> _Required work_: Extract every line from the records below that contains the word "Given".
★ ★ ★
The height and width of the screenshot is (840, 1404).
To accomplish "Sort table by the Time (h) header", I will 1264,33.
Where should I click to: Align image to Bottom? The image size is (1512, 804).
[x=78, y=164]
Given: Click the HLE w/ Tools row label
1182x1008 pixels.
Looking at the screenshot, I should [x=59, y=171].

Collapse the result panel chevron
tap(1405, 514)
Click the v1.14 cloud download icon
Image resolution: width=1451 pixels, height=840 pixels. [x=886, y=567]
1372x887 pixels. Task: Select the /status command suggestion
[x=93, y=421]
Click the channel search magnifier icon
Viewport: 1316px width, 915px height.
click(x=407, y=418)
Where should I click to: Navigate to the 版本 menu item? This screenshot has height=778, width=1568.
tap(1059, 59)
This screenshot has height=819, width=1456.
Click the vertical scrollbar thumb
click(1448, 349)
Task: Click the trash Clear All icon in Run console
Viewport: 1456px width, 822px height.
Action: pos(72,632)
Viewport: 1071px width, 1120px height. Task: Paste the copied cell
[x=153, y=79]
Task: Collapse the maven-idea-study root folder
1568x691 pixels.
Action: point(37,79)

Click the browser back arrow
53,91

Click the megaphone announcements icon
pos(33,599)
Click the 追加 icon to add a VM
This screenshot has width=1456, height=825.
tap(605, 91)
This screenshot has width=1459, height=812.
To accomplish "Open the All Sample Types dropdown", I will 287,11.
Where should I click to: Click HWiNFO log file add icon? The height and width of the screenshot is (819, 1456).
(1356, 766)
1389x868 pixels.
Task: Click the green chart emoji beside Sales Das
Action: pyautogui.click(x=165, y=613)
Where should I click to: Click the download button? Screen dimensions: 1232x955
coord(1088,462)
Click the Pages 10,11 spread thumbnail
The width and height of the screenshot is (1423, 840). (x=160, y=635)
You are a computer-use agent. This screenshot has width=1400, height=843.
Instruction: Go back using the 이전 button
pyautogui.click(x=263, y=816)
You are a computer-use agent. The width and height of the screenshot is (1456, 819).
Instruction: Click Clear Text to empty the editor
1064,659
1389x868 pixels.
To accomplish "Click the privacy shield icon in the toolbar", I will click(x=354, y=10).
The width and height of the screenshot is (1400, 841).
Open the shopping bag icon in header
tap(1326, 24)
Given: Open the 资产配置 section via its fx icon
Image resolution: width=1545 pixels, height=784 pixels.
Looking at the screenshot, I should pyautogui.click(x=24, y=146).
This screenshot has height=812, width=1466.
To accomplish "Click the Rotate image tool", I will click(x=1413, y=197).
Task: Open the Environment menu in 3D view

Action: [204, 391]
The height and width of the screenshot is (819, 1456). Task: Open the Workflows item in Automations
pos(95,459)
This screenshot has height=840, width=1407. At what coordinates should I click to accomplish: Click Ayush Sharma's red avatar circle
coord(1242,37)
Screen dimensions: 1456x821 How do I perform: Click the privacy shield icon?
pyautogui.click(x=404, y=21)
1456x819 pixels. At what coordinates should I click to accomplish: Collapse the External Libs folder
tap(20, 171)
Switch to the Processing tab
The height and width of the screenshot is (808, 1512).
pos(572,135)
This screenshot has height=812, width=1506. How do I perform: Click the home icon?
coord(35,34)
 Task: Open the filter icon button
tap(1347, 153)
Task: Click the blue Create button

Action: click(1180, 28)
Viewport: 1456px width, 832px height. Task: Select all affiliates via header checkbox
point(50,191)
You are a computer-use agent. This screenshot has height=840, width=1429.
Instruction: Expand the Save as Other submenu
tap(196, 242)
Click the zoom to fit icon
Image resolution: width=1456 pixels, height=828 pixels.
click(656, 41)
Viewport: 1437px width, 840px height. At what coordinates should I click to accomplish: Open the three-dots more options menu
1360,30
★ ★ ★
> _Output of the exercise_:
Given: Click the HLE w/ Tools row label
Given: Open the 资产配置 section via its fx icon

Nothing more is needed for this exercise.